I don't think it is possible. Imagine what a nightmare in the portal would become if you were able to do so? How would you link a Cloud Service (whatever.cloudapp.net) to an actual deployment (MyDemoVm123). However you can use your own domain and have CNAME records pointing to your "want-to-change-for-some-reason.cloudapp.net" (frankly I surely think that soon we will use even longer names)
"Connect to existing VM" , is it possible to achieve this option
through REST call?
Connection to a VM is essentially opening a RDP session.
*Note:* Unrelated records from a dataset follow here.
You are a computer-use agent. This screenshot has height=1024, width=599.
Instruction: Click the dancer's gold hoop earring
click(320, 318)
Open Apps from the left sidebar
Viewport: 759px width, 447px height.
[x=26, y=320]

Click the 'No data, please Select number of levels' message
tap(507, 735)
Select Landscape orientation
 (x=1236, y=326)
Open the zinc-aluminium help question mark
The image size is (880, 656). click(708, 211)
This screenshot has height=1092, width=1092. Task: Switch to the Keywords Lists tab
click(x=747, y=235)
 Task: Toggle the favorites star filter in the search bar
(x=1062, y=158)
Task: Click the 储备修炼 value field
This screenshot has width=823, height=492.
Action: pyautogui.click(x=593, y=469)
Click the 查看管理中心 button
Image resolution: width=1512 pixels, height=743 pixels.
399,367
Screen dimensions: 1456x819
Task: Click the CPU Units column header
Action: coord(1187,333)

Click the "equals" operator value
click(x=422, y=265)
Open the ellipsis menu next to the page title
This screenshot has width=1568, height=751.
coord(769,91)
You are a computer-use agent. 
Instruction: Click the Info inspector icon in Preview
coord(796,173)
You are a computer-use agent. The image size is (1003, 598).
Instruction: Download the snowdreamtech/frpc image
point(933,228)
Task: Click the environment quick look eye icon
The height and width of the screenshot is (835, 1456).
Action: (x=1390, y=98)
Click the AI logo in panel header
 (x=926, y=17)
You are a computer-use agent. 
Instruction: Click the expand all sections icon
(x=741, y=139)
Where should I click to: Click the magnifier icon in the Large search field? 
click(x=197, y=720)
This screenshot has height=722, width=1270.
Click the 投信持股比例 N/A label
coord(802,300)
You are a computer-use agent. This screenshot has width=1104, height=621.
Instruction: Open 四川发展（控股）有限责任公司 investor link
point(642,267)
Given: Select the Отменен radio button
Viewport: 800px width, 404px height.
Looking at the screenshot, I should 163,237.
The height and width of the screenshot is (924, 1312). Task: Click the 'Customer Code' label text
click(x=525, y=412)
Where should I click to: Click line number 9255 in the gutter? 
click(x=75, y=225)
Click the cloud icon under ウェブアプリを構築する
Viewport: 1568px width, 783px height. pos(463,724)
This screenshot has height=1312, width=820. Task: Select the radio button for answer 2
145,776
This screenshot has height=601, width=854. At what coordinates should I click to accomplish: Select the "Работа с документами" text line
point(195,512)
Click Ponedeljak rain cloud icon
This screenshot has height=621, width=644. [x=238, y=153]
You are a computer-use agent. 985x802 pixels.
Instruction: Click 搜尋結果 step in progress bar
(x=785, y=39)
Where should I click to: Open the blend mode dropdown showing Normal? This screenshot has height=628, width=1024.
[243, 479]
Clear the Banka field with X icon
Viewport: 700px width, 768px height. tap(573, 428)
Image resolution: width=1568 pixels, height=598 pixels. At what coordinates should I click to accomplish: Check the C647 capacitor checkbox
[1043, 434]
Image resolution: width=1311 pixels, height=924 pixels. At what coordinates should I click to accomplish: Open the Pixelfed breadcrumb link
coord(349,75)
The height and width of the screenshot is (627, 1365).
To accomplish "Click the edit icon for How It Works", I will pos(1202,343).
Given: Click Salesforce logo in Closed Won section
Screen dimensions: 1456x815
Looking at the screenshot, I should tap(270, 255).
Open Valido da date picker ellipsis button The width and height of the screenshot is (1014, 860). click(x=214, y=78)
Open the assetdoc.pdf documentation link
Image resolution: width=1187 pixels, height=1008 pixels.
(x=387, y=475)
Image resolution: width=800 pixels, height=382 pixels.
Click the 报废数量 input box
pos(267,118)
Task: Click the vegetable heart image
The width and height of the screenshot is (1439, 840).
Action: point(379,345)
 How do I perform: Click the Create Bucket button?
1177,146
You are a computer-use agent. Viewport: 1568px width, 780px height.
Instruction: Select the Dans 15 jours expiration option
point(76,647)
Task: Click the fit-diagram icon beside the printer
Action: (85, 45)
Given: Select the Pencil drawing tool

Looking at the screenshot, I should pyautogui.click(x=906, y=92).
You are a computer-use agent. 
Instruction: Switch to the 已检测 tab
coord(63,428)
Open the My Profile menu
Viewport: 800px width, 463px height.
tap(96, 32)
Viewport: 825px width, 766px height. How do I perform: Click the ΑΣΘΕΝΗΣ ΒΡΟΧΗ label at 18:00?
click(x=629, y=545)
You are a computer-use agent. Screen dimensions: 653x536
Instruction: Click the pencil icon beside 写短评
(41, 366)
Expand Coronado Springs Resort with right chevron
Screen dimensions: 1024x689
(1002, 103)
If it a windows VM, you can try using the Download RDP file API call. Once you get the file, just start it with "process.start". If it is linux VM, just start SSH client on port 22 (or one you have defined) from the Cloud Service DNS name you have.
UPDATE
From the azure portal,for stand alone machineoption, we are able to give the dns name with deafult cloudoneapp.net. How to do the same
through the rest api call.any specfic paramter is there to specify the
same?
When you are using the REST API, you first create a Cloud Service (still named hosted service in the REST API) where your machine will be hosted. Here you give the name for that hosted service (the dns name with deafult cloudoneapp.net). Then you call the Create Virtual Machine Deployment API action.
In case "connect to existing.." option , we are getting a list of vms/services to choose and VM is getting created successfully. How to
achieve the same using API.
When you want to get list of all VMs, just get a list of all Hosted Services, then get properties of each and make a guess whether it is a VM or a Cloud Service (maybe by querying for Properties of each service). I don't see a direct access to the list of Virtual Machines. But as this feature being PREVIEW, things might change in the future.
Hope my answer is clear?
I'm performing REST API operation Start Role (http://msdn.microsoft.com/en-us/library/jj157189.aspx)
In the link https://management.core.windows.net/{subscription-id}/services/hostedservices/{service-name}/deployments/{deployment-name}/roles/{role-name}/Operations we have replaced {service-name}, {deployment-name} and {role-name} with name of VM.
In result we have next message:
"ResourceNotFoundThe resource service name hostedservices is not supported."
List Hosted Services operation (http://msdn.microsoft.com/en-us/library/windowsazure/ee460781.aspx) shows us that we have 2 WMs as hosted services.
Get Role operaion (http://msdn.microsoft.com/en-us/library/jj157193.aspx) also gives info about each of VMs.
Thanks in advance.
You are using:
{subscription-id}/services/hostedservices/{service-name}/deployments/{deployment-name}/roles/{role-name}/Operations
But the correct Uri is:
{subscriptionID}/services/hostedservices/{serviceName}/deployments/{deploymentName}/roleInstances/{roleInstanceName}/Operations
See the difference?
I haven't worked with this particular operation, however a few things:
service-name: It should be the name of the hosted service (the one with .cloudapp.net) and what you see when you list your hosted service.
deployment-name: Generally speaking it's a GUID returned by Get Deployment operation (http://msdn.microsoft.com/en-us/library/windowsazure/ee460804.aspx).
role-name: Role name is also returned when you do a Get Deployment operation. You should use that. I'm not sure if it is same as the name of your VM.
Can you retry your operation after changing these values?
In my case, deployment name is the name of the first VM I created in this cloud service. So, if I added 3 machines to the same cloud service, all of them have the same deployment name - the name of the first machine.